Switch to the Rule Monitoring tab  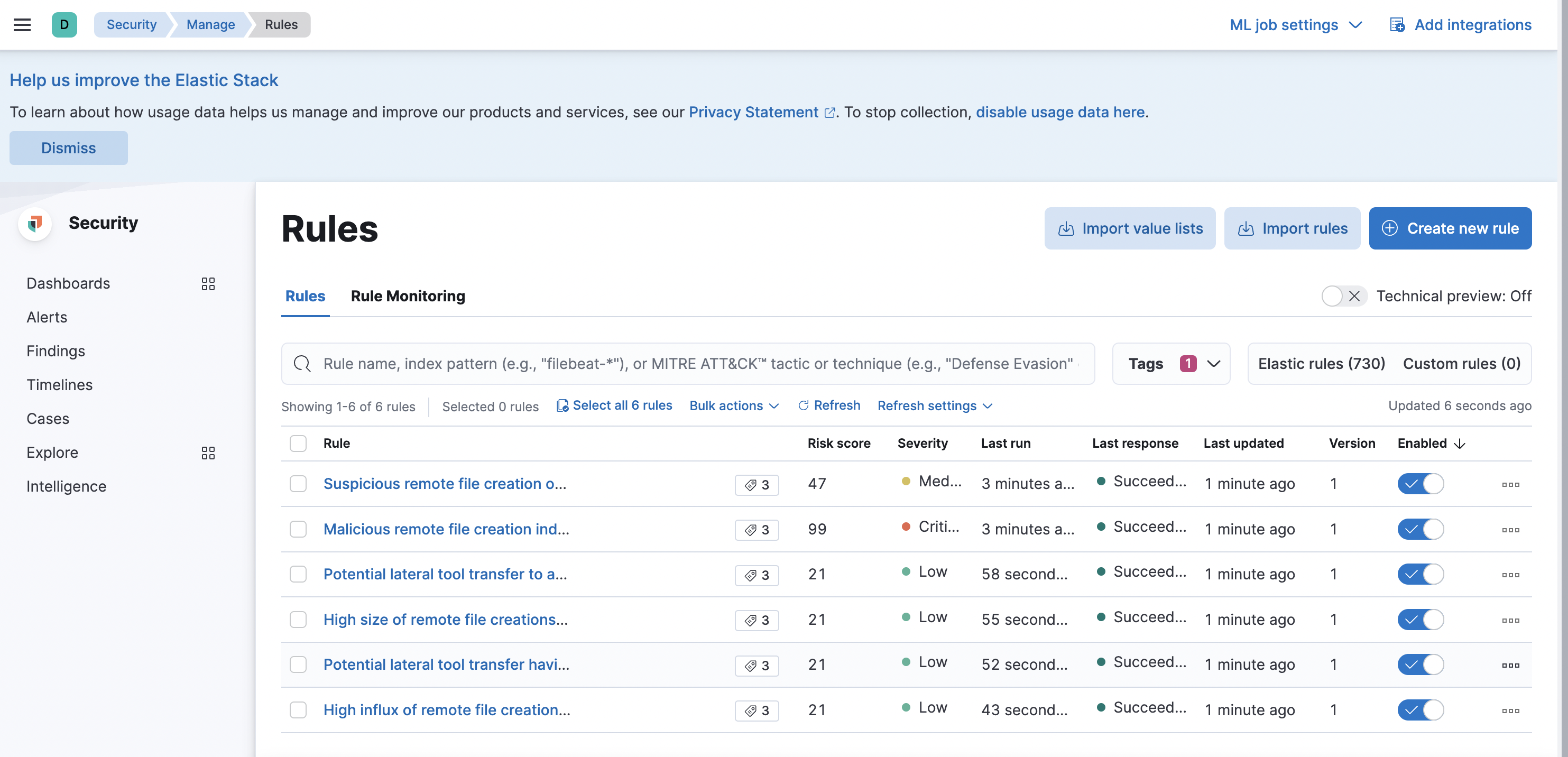408,296
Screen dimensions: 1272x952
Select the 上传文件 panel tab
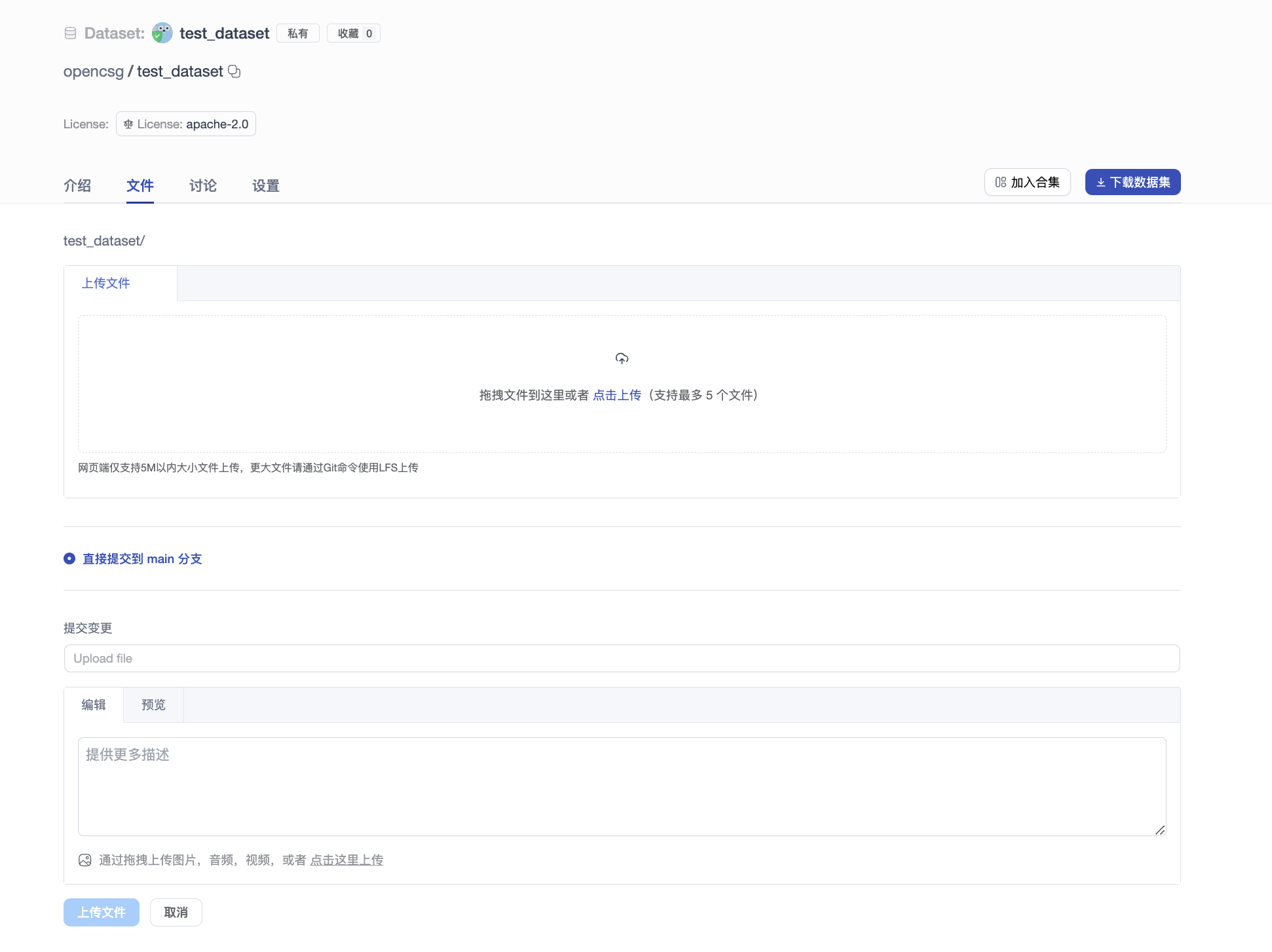[x=106, y=283]
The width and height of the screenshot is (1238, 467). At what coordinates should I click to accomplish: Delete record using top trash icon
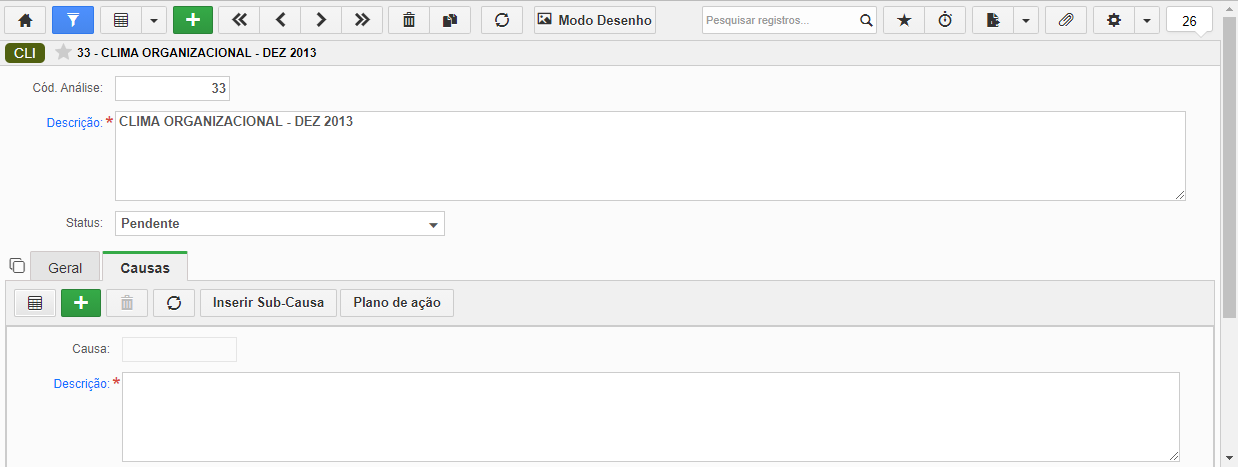click(x=408, y=20)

*Description of the task*: Rewrite the part of the listing that opens with the line containing "The width and" and runs through the end of the listing, changing "screenshot" to "screen capture" and keeping everything else as it is. Give only that part, and leave the pictures out.

*The response*:
The width and height of the screen capture is (1238, 467). At what coordinates should I click to accomplish: Delete record using top trash icon
click(x=408, y=20)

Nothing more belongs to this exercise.